Image : Franz Eugen Köhler, Medizinal-Pflanzen de Köhler. Gera-Untermhaus, 1897.

Bien que cela puisse sembler être une réponse intelligente à la question « Pourquoi les plantes sont-elles vertes ? », ce n'est probablement pas trop loin de la vérité. De nombreuses parties intéressées se sont débattues avec la question et plusieurs suggestions ont été faites pour expliquer pourquoi la plupart des plantes - par lesquelles les commentateurs ont tendance à désigner les principales parties photosynthétiques, les feuilles - sont principalement de couleur verte. La plupart d'entre eux s'attardent sur la prépondérance de la couleur verte chlorophylles (oui, pluriel - a et b) dans les plantes terrestres. Regardez la charmante vidéo de MinuteEarth à ce sujet ici, ou le fil de discussion académique de ResearchGate sur la question ici, ou l'élément destiné aux étudiants de premier cycle de Mark McGinley (professeur associé au Honors College et au Département des sciences biologiques de la Texas Tech University à Lubbock, États-Unis) ici. Cependant, il semble que la « vraie » réponse repose sur l'héritage évolutif de la flore terrestre, comme déduit par Jonas Collen et al. et leur annonce du séquençage du génome de Chondrus croustillant, une algue/algue rouge communément appelée mousse d'Irlande.

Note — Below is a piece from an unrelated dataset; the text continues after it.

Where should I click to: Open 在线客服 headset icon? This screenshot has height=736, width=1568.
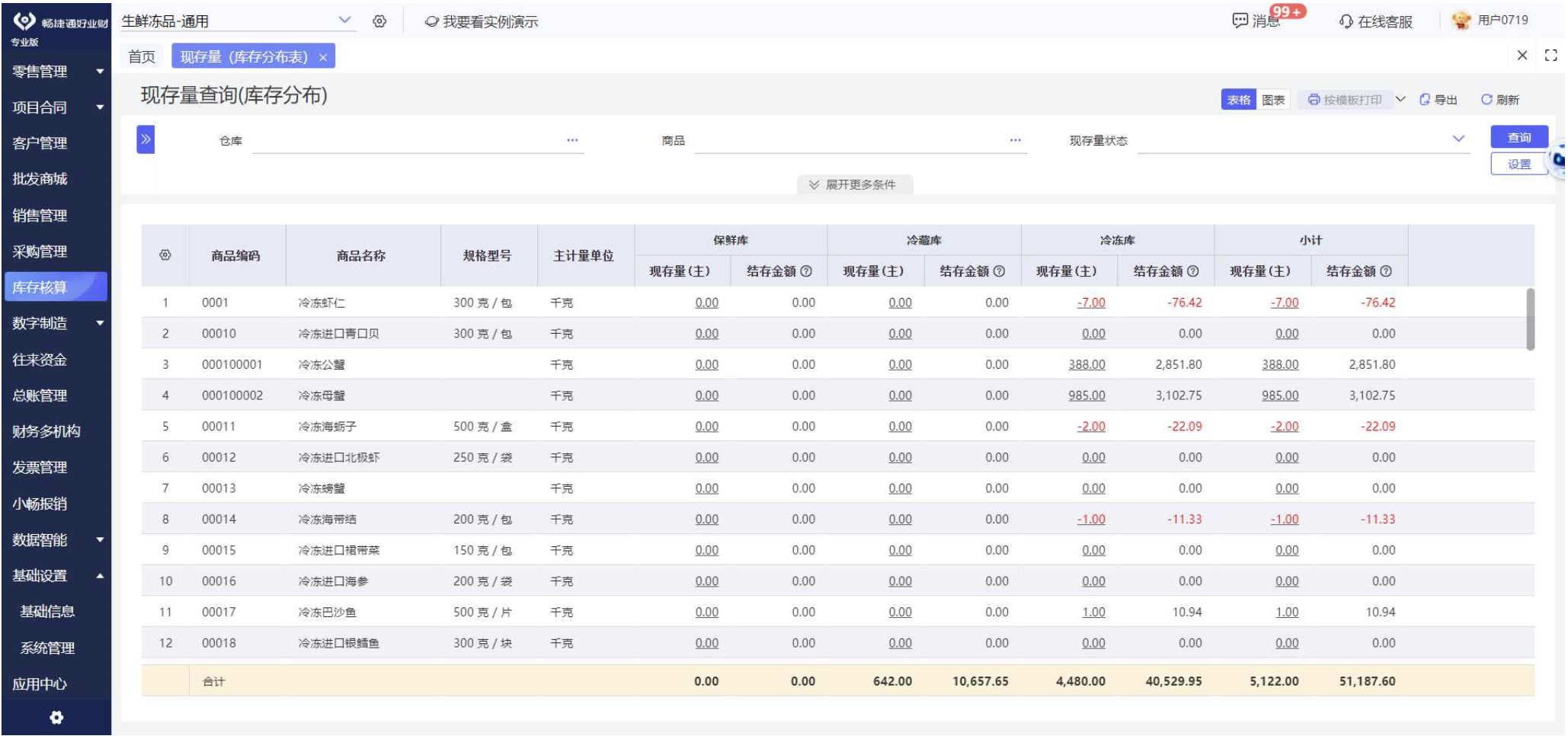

Bien que les algues rouges contiennent de la chlorophylle verte, leur coloration rouge est en raison de grandes quantités de pigments non verts tels que la phycoérythrine. Au cours du cours inféré de son évolution, C. crispus a perdu de nombreux gènes (son génome compact de 9606 gènes se compare à l'algue verte unicellulaire Chlamydomonas reinhardtii avec 14 516 gènes, et Arabidopsis thaliana(27 416). Et ce réductionnisme génétique aurait eu des répercussions évolutives. En particulier, la perte des gènes flagellaires, nécessaire à la motilité de certaines cellules - en particulier les gamètes lors de la reproduction sexuée dans les plantes terrestres dites «inférieures» - ont peut-être suffi à donner aux algues vertes flagellées «rivales» le «coup de pouce» évolutif nécessaire pour leur permettre de revendiquer la terre comme la leur, et finalement pour engendrer la flore terrestre. Ou, comme le dit le communiqué de presse du journal: 'Si cette perte massive de gènes ne s'était jamais produite, les algues rouges auraient pu largement coloniser l'environnement terrestre, de la même manière que les algues vertes, qui sont les ancêtres de toutes les plantes terrestres.'. Et c'est pourquoi les plantes sont vertes/ne sont pas rouges. 'Juste ainsi!', un M. Kipling extrêmement bien informé aurait dit.